Ed Driscoll points to a piece by Fred Barnes about the debates:

…The traits we look for in a president are wisdom, steadfastness, foresight, integrity, inner strength, emotional intelligence, and the willingness to do what’s unpopular but right. If there’s been a presidential debate that gave us a glimpse of these in a candidate, I missed that one. Instead, I’ve watched debate after debate that provided only the shallowest of impressions about a candidate….

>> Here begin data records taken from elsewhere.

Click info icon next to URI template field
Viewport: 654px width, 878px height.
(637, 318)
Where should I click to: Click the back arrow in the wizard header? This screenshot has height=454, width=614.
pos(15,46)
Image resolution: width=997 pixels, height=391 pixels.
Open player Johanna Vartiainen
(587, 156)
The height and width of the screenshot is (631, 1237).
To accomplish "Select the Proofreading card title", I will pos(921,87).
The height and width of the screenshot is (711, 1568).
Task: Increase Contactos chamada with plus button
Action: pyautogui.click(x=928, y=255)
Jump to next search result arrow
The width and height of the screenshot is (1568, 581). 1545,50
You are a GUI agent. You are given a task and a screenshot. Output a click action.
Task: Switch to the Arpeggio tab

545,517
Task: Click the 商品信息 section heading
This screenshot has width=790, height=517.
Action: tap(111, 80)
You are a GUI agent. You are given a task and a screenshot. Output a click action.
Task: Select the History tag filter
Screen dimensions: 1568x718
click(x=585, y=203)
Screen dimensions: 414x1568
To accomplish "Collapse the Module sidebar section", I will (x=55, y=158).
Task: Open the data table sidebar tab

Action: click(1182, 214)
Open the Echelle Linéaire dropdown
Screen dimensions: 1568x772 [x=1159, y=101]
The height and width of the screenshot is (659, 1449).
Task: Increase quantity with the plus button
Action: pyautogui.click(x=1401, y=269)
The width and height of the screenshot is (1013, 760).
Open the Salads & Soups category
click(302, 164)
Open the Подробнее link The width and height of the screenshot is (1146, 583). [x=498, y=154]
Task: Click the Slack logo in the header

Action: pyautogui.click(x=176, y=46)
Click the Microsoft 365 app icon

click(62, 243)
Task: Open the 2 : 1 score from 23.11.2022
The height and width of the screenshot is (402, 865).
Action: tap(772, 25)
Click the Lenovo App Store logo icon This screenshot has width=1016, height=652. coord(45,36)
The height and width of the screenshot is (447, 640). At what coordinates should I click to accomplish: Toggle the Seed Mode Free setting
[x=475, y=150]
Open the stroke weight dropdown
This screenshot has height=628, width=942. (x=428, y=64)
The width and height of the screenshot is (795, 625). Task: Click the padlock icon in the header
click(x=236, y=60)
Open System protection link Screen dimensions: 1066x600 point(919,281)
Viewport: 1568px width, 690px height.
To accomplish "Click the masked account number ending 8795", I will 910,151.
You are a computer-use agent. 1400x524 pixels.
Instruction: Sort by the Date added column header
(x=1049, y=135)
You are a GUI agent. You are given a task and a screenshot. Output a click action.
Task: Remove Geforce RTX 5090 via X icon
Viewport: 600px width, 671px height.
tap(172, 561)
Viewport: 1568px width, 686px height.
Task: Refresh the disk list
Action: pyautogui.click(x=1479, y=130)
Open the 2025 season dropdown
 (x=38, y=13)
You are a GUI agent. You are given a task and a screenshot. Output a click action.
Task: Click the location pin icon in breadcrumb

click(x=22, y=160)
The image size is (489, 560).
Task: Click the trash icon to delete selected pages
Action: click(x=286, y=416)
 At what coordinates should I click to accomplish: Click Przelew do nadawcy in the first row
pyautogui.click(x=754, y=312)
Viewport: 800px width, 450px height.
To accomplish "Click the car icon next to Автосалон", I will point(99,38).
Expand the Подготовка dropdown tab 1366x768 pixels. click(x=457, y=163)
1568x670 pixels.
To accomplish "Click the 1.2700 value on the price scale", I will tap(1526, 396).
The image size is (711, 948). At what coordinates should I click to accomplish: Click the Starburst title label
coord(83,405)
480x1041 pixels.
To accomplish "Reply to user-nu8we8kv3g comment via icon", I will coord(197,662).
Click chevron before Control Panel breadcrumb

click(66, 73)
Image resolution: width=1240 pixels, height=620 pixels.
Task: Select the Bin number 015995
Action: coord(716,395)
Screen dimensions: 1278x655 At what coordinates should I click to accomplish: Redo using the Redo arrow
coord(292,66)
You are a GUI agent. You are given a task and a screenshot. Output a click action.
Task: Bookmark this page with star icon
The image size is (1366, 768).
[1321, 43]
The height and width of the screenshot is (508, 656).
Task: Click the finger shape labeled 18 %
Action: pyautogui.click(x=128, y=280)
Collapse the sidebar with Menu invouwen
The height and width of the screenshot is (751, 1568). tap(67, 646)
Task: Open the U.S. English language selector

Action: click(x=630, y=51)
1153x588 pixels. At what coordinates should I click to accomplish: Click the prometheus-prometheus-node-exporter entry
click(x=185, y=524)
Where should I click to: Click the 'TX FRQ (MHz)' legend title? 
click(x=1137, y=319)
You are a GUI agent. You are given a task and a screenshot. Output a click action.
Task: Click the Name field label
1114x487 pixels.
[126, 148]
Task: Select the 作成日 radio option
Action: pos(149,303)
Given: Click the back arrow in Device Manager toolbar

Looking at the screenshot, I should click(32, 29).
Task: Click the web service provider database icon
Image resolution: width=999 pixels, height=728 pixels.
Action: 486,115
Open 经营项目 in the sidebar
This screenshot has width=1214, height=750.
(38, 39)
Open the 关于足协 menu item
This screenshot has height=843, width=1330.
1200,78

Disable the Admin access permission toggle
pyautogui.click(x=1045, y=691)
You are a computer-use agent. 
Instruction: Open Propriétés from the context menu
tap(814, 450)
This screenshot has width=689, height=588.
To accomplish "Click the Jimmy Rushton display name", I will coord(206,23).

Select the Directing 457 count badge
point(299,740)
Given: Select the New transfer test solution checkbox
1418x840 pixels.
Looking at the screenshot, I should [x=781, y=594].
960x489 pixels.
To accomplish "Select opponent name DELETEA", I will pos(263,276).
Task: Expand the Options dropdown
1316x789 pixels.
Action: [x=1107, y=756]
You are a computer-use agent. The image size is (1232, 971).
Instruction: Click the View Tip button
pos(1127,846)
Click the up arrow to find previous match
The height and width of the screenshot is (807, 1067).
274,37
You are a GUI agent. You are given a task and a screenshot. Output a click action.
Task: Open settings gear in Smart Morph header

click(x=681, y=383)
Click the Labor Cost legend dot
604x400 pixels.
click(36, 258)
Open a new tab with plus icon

Now think about a few presidents who served before the advent of televised debates–George Washington, James Madison, Andrew Jackson, Ulysses Grant, William McKinley, Lyndon Johnson, Dwight Eisenhower. I doubt if any of them would have fared well in a debate. Washington was too aloof, Madison too short. Jackson had a hair-trigger temper. Grant was a great writer but not as good a talker. Up against William Jennings Bryan, McKinley would have been overpowered. Johnson talked too slowly and Ike had trouble putting together a sentence with a subject and verb in the right place. All of them would have lost debates and maybe the presidency. Yet most were presidents of great merit.

Another worthwhile test of the value of debates is to consider the 1964, 1968, and 1972 presidential campaigns, the ones with no debates. Were the issues clearly drawn in those campaigns? Yes. Were the differences between the candidates clear? For sure. Did we manage to get insights into the character of the candidates? I think so….

Driscoll adds this:

Given President Bush’s unspoken war against the leftwing legacy media (and vice-versa), I’m kind of surprised he didn’t choose to use this campaign to say “no mas” to the debates.

My own take:

If Bush loses, it will because he debated Kerry, period. I know that it’s unseemly for a sitting president to refuse to participate in the quadrennial test of cramming and makeup. But the debates do nothing but show how well a candidate can perform in the artificial setting of live TV. The debates have nothing to do with governance and everything to do with performance (in the showbiz sense).

Bush should have refused to participate in the debates, on the ground that he has more pressing things to do, such as prosecute a war. His refusal might have cost him a few points in the polls, but that’s nothing compared with the damage he has suffered by giving Kerry an opportunity to feign gravitas.